A Connell Foley litigation team succeeded in obtaining a treble damages award amounting to more than $5.65 million for their client, a New Jersey health insurer, in a lawsuit alleging three healthcare provider defendants improperly billed the insurer for services that were not actually performed.
The health insurer was represented by Patricia Lee, chair of Connell Foley’s ERISA and Benefit Plan Litigation Group, and Tom Forrester, a partner in the firm’s Commercial Litigation Group.
In the suit, which was filed in the Superior Court of New Jersey, Connell Foley’s client alleged defendants fraudulently submitted claims for diagnostic electroencephalogram (EEG) tests and comprehensive evaluation and management (E&M) visits for established patients. The health insurer client further alleged that claim forms submitted to the insurer materially misrepresented, among other things, that these services were performed, were medically necessary, and were ordered by persons who were properly licensed and qualified to provide medical diagnostic and treatment services. As a result of these misrepresentations, the health insurer claimed, the defendants procured from the insurer payments that would not have been reimbursed if the nature of the services actually rendered had been known.

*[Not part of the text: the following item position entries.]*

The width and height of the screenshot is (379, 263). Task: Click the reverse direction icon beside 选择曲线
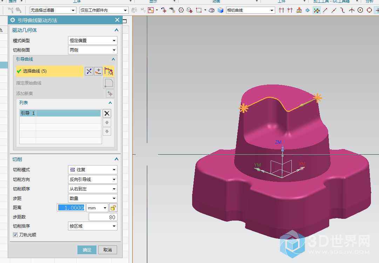89,71
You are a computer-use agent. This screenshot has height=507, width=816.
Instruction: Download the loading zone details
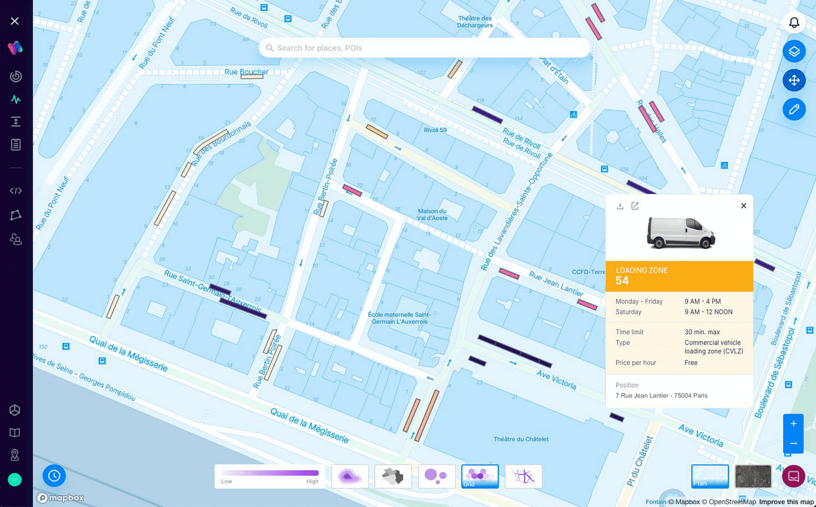click(x=620, y=206)
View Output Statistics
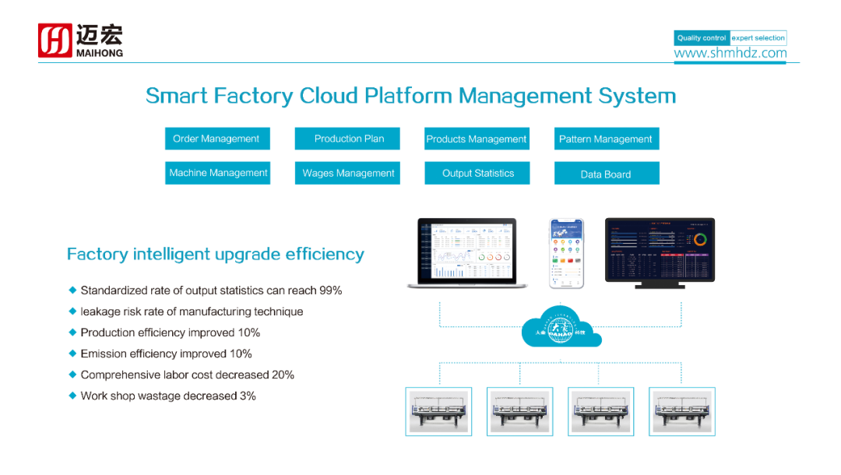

The jury unanimously found that, by making these misrepresentations, the defendants were liable pursuant to three causes of action: violation of The New Jersey Insurance Fraud Prevention Act (IFPA), common law fraud, and negligent misrepresentation. Based on those findings, the jury in September 2024 unanimously awarded Connell Foley’s client nearly $2.5 million in damages.
Lee and Forrester subsequently filed an application for trebled damages on the IFPA count under N.J.S.A. 17:33A-7(b), as well as an application for reasonable attorneys’ fees, which the IFPA provides shall be awarded to a successful litigant. The court granted those applications, as well as the Connell Foley litigation team’s request that the judge treble the fee award and add prejudgment interest, resulting in a Jan. 10, 2024 order entering a judgment in favor of Connell Foley’s client for more than $5.65 million.
Following oral arguments, the court on Jan. 10 also denied the defendants’ motion for a new trial.